Towns grew up, the most famous of these being Barkerville, now preserved as a heritage site and tourist attraction. Other important towns of the Cariboo gold rush era were Keithley Creek, Quesnel Forks or simply "the Forks", Antler, Richfield, Quesnellemouthe (which would later be shortened to Quesnel), Horsefly and, around the site of the Hudson's Bay Company's fort of the same name, Alexandria.

Williams Creek

Richfield
Richfield was the first strike on Williams Creek, and became the seat of government in the region, particularly of the courts.  Connected to Barkerville via the canyon of Williams Creek, Richfield became part of "Greater Barkerville" along with Cameron Town.

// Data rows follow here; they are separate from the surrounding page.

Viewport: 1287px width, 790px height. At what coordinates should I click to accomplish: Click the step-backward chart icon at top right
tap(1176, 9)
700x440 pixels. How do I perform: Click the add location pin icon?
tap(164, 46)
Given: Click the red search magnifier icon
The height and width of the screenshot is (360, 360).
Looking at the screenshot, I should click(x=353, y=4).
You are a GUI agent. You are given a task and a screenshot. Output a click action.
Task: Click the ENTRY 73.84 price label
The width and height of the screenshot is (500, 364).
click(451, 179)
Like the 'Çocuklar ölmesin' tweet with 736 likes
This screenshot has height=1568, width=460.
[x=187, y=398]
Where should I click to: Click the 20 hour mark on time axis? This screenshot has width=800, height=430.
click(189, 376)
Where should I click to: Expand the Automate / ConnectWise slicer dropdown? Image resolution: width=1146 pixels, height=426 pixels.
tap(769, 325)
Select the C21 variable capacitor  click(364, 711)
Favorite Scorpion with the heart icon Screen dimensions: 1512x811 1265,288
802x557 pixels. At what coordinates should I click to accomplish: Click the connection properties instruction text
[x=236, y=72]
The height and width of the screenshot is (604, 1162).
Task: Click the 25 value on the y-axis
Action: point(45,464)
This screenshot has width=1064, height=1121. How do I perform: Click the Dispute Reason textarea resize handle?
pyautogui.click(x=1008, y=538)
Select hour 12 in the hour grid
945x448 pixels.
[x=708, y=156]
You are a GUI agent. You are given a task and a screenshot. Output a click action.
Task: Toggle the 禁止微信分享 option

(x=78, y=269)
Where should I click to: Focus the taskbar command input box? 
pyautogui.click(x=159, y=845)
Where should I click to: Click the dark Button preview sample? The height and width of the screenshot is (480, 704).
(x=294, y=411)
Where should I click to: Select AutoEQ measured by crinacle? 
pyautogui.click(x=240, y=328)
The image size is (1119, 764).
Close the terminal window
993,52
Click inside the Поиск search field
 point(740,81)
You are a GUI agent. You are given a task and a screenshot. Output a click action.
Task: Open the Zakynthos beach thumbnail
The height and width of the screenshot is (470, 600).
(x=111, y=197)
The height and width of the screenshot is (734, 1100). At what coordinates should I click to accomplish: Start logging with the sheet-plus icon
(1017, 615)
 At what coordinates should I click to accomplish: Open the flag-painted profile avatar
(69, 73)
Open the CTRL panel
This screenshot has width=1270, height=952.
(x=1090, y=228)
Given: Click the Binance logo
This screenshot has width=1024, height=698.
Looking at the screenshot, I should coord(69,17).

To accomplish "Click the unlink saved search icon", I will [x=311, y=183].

Differences between the Cariboo and Fraser Canyon Rushes

The Cariboo Gold Rush is the most famous of the gold rushes in British Columbia, so much so that it is sometimes erroneously cited as the reason for the creation of the Colony of British Columbia. The Colony's creation had been prompted by an influx of American prospectors to the Fraser Canyon Gold Rush three years earlier in 1858, which had its locus in the area from Lillooet to Yale.

Unlike its southern counterpart, the population of the Cariboo Gold Rush was largely British and Canadian, among them 4000 were Chinese,  although the first wave of the rush was largely American.  By the time the Cariboo rush broke out there was more active interest in the Gold Colony (as British Columbia was often referred to) in the United Kingdom and Canada and there had also been time required for more British and Canadians to get there. The electorate of the Cariboo riding were among the most pro-Confederation in the colony, and this was in no small part because of the strong Canadian element in the local populace.

One reason the Cariboo rush attracted fewer Americans than the original Fraser rush may have been the American Civil War, with many who had been around after the Fraser Gold Rush going home to take sides, or to the Fort Colville Gold Rush which was largely manned by men who had been on the Fraser or to other BC rushes such as those at Rock Creek and Big Bend.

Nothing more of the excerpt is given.